In this July 6, 2017 photo, the Yoho River flows through Yoho National Park, which is contiguous with Kootenay National Park in Canada's stretch of the Rocky Mountains.
Members of Quebec’s provincial police force stop motorists at a checkpoint near the Ontario border in Riviere Beaudette, Que., west of Montreal, Sunday, March 29, 2020, as Coronavirus COVID-19 cases rise in Canada and around the world.
Regional authorities in southeastern B.C. are calling on the provincial health officer to tighten inter-provincial traffic, over fears that the travellers could spur a wave of COVID-19 in local communities.
The board chair for the Regional District of East Kootenay has asked authorities to close the provincial border, as well as the backcountry out of fears that non-locals attempting to hide out in campgrounds and vacation homes from the pandemic, could overwhelm the few community resources available to curb the virus.
“As a region, we are united in our desire to reduce the impacts of this virus on our health care system and our communities,” RDEK Board Chair Rob Gay wrote in a letter to the B.C. health officer. “While the Provincial Health Officers on both sides of the border have been clear in their messaging that people need to be staying home, that message is not being heeded. We are gravely concerned about the potential impacts on our small rural hospitals, front line workers and communities.”
The board is especially concerned that, as Easter approaches, thousands might come to region to spend the long weekend.

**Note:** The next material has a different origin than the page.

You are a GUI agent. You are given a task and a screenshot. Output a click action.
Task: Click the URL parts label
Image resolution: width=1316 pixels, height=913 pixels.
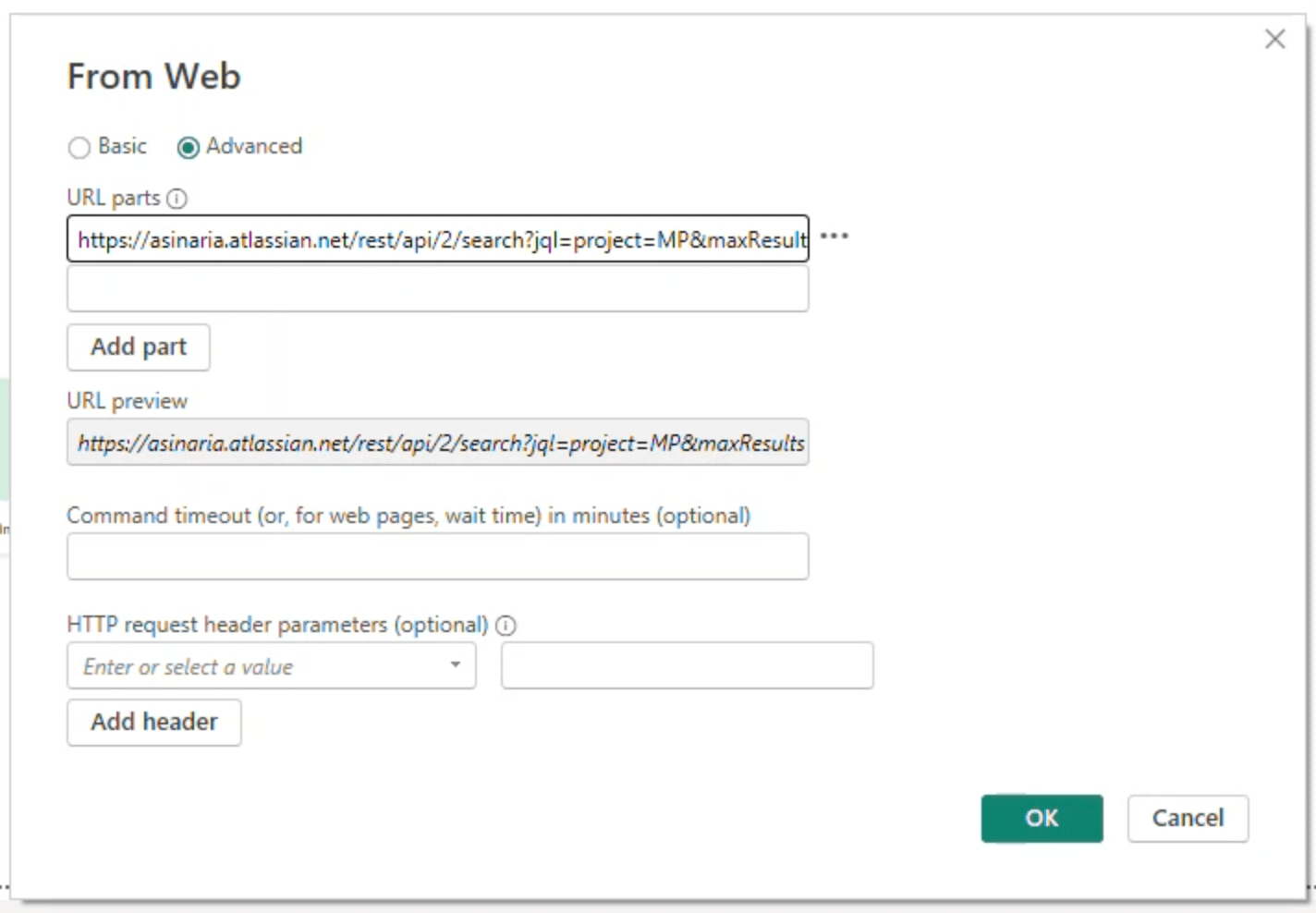[x=113, y=198]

Gay added that the East Kootenay Regional Hospital in Cranbrook, which is the largest healthcare facility in the region, has only 11 ventilators. Many health centres in their smaller communities only have one. “There is concern emergency services, the health care system, local grocery stores and other essential service providers simply will not be equipped to handle an influx of people at this time and under these extraordinary circumstances,” reads the news release of the board’s statement.
The board also urges all non-resident property owners to stay in their homes and avoid travelling. Every interaction with others increases the potential for the spread of infection and this behaviour needs to stop,” stressed Gay. “We want to be very clear that this is not a province to province issue. This is also about behaviours locally within our region.”
The rise in the number of COVID-19 cases in Canada daily has led to unusual restrictions on inter-provincial travel. Last week, the Quebec government added police presence to travel between Ottawa and Gatineau and implemented checkpoints for traffic between the province and Ontario, New Brunswick, and Newfoundland Labrador.
As of Friday, Manitoba put into place checkpoints on all of its highways linking with Ontario and Sakskatchewan. Nova Scotia followed closely behind, implementing its own checkpoints to restrict traffic.